YOUR GOAL |
Count the lines in the entries below that contain the string "answer", where case matters. Reply with only the number.

MATERIAL SUPPLIED |
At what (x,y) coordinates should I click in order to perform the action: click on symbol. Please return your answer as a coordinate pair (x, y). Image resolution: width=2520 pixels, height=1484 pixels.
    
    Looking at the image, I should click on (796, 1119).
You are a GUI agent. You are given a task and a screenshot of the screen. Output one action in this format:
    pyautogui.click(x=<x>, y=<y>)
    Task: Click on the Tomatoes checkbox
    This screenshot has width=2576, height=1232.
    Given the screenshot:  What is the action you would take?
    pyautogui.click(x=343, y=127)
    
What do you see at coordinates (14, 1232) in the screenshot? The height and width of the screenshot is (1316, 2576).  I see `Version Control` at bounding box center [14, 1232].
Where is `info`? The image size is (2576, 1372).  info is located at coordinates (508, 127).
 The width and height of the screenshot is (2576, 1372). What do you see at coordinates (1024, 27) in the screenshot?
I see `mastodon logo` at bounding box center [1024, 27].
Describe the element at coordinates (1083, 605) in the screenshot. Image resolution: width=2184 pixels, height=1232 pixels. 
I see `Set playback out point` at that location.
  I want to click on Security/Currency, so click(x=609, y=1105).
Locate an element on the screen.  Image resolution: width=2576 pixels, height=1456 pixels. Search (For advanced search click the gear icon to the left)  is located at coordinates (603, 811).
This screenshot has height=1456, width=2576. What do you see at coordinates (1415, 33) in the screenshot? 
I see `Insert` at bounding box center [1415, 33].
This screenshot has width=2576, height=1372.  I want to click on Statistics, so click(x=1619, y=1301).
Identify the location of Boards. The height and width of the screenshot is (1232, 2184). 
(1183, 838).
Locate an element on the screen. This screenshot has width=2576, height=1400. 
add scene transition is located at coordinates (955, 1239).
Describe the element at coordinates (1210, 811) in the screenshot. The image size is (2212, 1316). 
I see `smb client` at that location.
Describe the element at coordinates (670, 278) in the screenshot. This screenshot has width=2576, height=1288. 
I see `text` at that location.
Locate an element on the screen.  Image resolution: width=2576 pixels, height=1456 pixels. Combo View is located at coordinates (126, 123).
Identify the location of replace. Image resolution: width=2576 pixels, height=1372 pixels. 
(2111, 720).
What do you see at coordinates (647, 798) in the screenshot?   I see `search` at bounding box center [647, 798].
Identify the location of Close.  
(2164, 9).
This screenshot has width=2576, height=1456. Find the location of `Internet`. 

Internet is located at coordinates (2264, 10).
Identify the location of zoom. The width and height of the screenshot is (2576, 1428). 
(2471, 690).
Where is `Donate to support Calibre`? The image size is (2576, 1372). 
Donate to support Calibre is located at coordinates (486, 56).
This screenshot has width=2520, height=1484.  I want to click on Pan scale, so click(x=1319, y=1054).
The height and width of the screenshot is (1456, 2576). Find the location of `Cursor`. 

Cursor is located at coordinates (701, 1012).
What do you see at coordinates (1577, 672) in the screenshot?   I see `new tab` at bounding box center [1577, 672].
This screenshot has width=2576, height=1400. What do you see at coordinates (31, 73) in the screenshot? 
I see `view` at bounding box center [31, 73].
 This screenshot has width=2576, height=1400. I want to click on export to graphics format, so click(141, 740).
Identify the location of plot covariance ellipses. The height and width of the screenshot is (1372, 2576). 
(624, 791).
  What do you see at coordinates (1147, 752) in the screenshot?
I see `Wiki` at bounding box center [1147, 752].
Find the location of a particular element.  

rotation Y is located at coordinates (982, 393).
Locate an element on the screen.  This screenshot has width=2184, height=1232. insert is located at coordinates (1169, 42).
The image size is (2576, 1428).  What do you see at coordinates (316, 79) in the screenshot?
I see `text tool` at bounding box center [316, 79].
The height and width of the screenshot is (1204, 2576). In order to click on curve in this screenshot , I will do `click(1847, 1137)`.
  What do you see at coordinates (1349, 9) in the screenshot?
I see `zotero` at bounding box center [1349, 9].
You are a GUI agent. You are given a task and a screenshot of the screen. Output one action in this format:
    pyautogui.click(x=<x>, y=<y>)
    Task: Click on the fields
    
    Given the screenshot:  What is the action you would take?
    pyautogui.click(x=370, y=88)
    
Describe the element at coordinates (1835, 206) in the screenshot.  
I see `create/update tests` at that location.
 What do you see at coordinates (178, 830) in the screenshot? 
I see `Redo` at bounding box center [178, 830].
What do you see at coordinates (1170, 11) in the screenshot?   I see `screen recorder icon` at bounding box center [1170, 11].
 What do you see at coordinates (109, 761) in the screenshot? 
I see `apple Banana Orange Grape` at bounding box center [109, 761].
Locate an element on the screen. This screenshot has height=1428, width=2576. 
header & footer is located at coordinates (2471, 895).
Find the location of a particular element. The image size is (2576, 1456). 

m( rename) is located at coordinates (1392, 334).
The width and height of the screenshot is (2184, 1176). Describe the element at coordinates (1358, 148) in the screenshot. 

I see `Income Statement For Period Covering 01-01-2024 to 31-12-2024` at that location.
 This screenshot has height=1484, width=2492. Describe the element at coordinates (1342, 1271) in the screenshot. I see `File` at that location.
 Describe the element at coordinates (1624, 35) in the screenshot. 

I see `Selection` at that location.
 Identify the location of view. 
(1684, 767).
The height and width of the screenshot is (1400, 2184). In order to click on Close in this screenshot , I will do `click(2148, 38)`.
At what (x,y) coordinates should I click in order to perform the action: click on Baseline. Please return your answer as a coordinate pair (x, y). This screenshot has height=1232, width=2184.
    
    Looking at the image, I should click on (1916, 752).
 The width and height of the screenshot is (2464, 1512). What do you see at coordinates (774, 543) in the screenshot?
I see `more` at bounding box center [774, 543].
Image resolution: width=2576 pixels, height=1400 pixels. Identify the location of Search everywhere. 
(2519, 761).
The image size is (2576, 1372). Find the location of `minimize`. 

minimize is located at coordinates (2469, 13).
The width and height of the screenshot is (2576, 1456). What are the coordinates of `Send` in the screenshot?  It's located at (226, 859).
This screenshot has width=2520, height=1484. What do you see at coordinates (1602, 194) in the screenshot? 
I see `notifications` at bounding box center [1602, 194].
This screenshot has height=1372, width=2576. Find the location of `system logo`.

FINAL RESULT |
2